[Work to complete]:
Rewrite the listing below in full, replacing "Reset Chat" with "Clear Chat" wherever it occurs and leaving every other line unchanged.

Element and text location data
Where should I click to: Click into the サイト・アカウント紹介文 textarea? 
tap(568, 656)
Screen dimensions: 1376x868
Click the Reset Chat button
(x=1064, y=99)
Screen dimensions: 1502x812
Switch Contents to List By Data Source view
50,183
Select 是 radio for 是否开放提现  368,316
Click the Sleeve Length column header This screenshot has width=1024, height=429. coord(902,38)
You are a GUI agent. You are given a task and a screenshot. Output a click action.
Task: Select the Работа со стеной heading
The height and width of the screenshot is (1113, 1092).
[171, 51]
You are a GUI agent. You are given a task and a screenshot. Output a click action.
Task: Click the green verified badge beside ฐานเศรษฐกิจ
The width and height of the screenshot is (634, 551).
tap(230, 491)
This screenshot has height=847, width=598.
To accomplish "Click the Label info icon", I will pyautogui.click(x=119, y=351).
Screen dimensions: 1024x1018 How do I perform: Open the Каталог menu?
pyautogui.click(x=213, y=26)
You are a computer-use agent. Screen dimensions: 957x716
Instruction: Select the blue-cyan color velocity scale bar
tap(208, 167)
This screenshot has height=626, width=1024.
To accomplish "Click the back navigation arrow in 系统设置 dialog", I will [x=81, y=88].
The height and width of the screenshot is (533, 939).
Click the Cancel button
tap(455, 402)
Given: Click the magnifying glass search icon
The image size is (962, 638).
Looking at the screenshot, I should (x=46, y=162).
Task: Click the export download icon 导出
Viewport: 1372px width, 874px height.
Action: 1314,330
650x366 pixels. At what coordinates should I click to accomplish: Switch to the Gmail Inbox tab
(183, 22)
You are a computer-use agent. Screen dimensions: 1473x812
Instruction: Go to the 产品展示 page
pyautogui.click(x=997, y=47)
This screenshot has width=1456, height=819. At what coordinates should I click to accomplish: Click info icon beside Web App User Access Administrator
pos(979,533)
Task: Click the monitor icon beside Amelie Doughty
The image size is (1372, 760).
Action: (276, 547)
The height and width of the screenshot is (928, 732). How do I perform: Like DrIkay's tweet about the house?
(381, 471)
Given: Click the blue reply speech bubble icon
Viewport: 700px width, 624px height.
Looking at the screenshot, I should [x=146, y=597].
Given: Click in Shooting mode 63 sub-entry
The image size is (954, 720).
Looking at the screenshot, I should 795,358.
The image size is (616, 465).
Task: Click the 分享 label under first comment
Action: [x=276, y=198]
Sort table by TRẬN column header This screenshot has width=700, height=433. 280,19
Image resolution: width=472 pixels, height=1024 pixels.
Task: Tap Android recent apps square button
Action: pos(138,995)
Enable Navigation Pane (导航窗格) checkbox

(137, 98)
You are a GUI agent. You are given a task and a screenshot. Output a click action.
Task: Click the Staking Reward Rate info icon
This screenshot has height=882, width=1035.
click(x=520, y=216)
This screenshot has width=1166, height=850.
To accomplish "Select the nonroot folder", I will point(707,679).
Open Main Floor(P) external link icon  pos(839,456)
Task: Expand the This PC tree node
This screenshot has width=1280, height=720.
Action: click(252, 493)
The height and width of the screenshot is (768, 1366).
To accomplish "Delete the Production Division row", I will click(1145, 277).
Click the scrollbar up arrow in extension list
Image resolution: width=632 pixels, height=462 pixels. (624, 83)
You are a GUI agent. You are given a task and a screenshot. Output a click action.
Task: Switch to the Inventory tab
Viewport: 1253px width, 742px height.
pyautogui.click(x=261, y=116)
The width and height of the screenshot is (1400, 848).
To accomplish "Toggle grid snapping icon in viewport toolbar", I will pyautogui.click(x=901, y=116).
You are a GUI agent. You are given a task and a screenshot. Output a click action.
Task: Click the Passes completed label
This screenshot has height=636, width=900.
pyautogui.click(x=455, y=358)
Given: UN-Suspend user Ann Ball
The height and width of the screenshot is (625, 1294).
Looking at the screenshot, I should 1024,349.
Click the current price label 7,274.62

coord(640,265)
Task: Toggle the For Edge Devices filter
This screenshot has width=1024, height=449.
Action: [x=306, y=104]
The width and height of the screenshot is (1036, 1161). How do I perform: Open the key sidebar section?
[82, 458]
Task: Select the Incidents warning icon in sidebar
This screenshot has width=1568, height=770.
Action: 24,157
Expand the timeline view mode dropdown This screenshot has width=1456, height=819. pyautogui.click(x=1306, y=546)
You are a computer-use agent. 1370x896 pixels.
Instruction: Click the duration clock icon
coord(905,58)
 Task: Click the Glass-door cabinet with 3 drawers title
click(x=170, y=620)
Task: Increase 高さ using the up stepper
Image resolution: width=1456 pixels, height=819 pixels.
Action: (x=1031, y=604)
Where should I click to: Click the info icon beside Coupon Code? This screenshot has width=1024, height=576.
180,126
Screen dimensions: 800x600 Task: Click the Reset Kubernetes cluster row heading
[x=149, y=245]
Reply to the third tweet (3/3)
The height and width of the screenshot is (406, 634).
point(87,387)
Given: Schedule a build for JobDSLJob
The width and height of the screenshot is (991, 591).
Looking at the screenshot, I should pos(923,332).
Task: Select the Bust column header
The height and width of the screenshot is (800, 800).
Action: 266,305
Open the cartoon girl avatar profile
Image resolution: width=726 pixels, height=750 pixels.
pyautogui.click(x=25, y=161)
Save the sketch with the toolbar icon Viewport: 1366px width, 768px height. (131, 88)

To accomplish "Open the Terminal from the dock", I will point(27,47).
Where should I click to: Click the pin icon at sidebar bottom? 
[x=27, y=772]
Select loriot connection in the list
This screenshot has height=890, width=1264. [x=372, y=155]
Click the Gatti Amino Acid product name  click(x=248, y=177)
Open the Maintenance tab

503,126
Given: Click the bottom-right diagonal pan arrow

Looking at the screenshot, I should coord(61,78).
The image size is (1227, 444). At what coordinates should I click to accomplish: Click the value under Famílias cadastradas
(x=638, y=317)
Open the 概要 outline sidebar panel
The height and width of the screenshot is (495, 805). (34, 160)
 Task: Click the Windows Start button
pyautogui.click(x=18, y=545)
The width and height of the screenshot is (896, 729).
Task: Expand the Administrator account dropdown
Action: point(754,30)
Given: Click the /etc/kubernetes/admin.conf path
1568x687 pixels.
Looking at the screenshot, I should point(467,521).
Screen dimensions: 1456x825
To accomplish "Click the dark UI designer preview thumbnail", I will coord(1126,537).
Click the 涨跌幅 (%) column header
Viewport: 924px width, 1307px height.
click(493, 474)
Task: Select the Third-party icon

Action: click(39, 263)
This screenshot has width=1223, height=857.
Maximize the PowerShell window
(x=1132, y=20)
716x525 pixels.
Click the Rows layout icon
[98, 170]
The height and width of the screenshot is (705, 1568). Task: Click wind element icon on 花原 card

[Exercise solution]:
Where should I click to: Click into the サイト・アカウント紹介文 textarea? 
tap(568, 656)
Screen dimensions: 1376x868
Click the Clear Chat button
(x=1064, y=99)
Screen dimensions: 1502x812
Switch Contents to List By Data Source view
50,183
Select 是 radio for 是否开放提现  368,316
Click the Sleeve Length column header This screenshot has width=1024, height=429. coord(902,38)
You are a GUI agent. You are given a task and a screenshot. Output a click action.
Task: Select the Работа со стеной heading
The height and width of the screenshot is (1113, 1092).
[171, 51]
You are a GUI agent. You are given a task and a screenshot. Output a click action.
Task: Click the green verified badge beside ฐานเศรษฐกิจ
The width and height of the screenshot is (634, 551).
tap(230, 491)
This screenshot has height=847, width=598.
To accomplish "Click the Label info icon", I will pyautogui.click(x=119, y=351).
Screen dimensions: 1024x1018 How do I perform: Open the Каталог menu?
pyautogui.click(x=213, y=26)
You are a computer-use agent. Screen dimensions: 957x716
Instruction: Select the blue-cyan color velocity scale bar
tap(208, 167)
This screenshot has height=626, width=1024.
To accomplish "Click the back navigation arrow in 系统设置 dialog", I will [x=81, y=88].
The height and width of the screenshot is (533, 939).
Click the Cancel button
tap(455, 402)
Given: Click the magnifying glass search icon
The image size is (962, 638).
Looking at the screenshot, I should (x=46, y=162).
Task: Click the export download icon 导出
Viewport: 1372px width, 874px height.
Action: 1314,330
650x366 pixels. At what coordinates should I click to accomplish: Switch to the Gmail Inbox tab
(183, 22)
You are a computer-use agent. Screen dimensions: 1473x812
Instruction: Go to the 产品展示 page
pyautogui.click(x=997, y=47)
This screenshot has width=1456, height=819. At what coordinates should I click to accomplish: Click info icon beside Web App User Access Administrator
pos(979,533)
Task: Click the monitor icon beside Amelie Doughty
The image size is (1372, 760).
Action: (276, 547)
The height and width of the screenshot is (928, 732). How do I perform: Like DrIkay's tweet about the house?
(381, 471)
Given: Click the blue reply speech bubble icon
Viewport: 700px width, 624px height.
Looking at the screenshot, I should [x=146, y=597].
Given: Click in Shooting mode 63 sub-entry
The image size is (954, 720).
Looking at the screenshot, I should 795,358.
The image size is (616, 465).
Task: Click the 分享 label under first comment
Action: [x=276, y=198]
Sort table by TRẬN column header This screenshot has width=700, height=433. 280,19
Image resolution: width=472 pixels, height=1024 pixels.
Task: Tap Android recent apps square button
Action: pos(138,995)
Enable Navigation Pane (导航窗格) checkbox

(137, 98)
You are a GUI agent. You are given a task and a screenshot. Output a click action.
Task: Click the Staking Reward Rate info icon
This screenshot has height=882, width=1035.
click(x=520, y=216)
This screenshot has width=1166, height=850.
To accomplish "Select the nonroot folder", I will point(707,679).
Open Main Floor(P) external link icon  pos(839,456)
Task: Expand the This PC tree node
This screenshot has width=1280, height=720.
Action: click(252, 493)
The height and width of the screenshot is (768, 1366).
To accomplish "Delete the Production Division row", I will click(1145, 277).
Click the scrollbar up arrow in extension list
Image resolution: width=632 pixels, height=462 pixels. (624, 83)
You are a GUI agent. You are given a task and a screenshot. Output a click action.
Task: Switch to the Inventory tab
Viewport: 1253px width, 742px height.
pyautogui.click(x=261, y=116)
The width and height of the screenshot is (1400, 848).
To accomplish "Toggle grid snapping icon in viewport toolbar", I will pyautogui.click(x=901, y=116).
You are a GUI agent. You are given a task and a screenshot. Output a click action.
Task: Click the Passes completed label
This screenshot has height=636, width=900.
pyautogui.click(x=455, y=358)
Given: UN-Suspend user Ann Ball
The height and width of the screenshot is (625, 1294).
Looking at the screenshot, I should 1024,349.
Click the current price label 7,274.62

coord(640,265)
Task: Toggle the For Edge Devices filter
This screenshot has width=1024, height=449.
Action: [x=306, y=104]
The width and height of the screenshot is (1036, 1161). How do I perform: Open the key sidebar section?
[82, 458]
Task: Select the Incidents warning icon in sidebar
This screenshot has width=1568, height=770.
Action: 24,157
Expand the timeline view mode dropdown This screenshot has width=1456, height=819. pyautogui.click(x=1306, y=546)
You are a computer-use agent. 1370x896 pixels.
Instruction: Click the duration clock icon
coord(905,58)
 Task: Click the Glass-door cabinet with 3 drawers title
click(x=170, y=620)
Task: Increase 高さ using the up stepper
Image resolution: width=1456 pixels, height=819 pixels.
Action: (x=1031, y=604)
Where should I click to: Click the info icon beside Coupon Code? This screenshot has width=1024, height=576.
180,126
Screen dimensions: 800x600 Task: Click the Reset Kubernetes cluster row heading
[x=149, y=245]
Reply to the third tweet (3/3)
The height and width of the screenshot is (406, 634).
point(87,387)
Given: Schedule a build for JobDSLJob
The width and height of the screenshot is (991, 591).
Looking at the screenshot, I should pos(923,332).
Task: Select the Bust column header
The height and width of the screenshot is (800, 800).
Action: 266,305
Open the cartoon girl avatar profile
Image resolution: width=726 pixels, height=750 pixels.
pyautogui.click(x=25, y=161)
Save the sketch with the toolbar icon Viewport: 1366px width, 768px height. (131, 88)

To accomplish "Open the Terminal from the dock", I will point(27,47).
Where should I click to: Click the pin icon at sidebar bottom? 
[x=27, y=772]
Select loriot connection in the list
This screenshot has height=890, width=1264. [x=372, y=155]
Click the Gatti Amino Acid product name  click(x=248, y=177)
Open the Maintenance tab

503,126
Given: Click the bottom-right diagonal pan arrow

Looking at the screenshot, I should coord(61,78).
The image size is (1227, 444). At what coordinates should I click to accomplish: Click the value under Famílias cadastradas
(x=638, y=317)
Open the 概要 outline sidebar panel
The height and width of the screenshot is (495, 805). (34, 160)
 Task: Click the Windows Start button
pyautogui.click(x=18, y=545)
The width and height of the screenshot is (896, 729).
Task: Expand the Administrator account dropdown
Action: point(754,30)
Given: Click the /etc/kubernetes/admin.conf path
1568x687 pixels.
Looking at the screenshot, I should point(467,521).
Screen dimensions: 1456x825
To accomplish "Click the dark UI designer preview thumbnail", I will coord(1126,537).
Click the 涨跌幅 (%) column header
Viewport: 924px width, 1307px height.
click(493, 474)
Task: Select the Third-party icon

Action: click(39, 263)
This screenshot has width=1223, height=857.
Maximize the PowerShell window
(x=1132, y=20)
716x525 pixels.
Click the Rows layout icon
[98, 170]
The height and width of the screenshot is (705, 1568). Task: Click wind element icon on 花原 card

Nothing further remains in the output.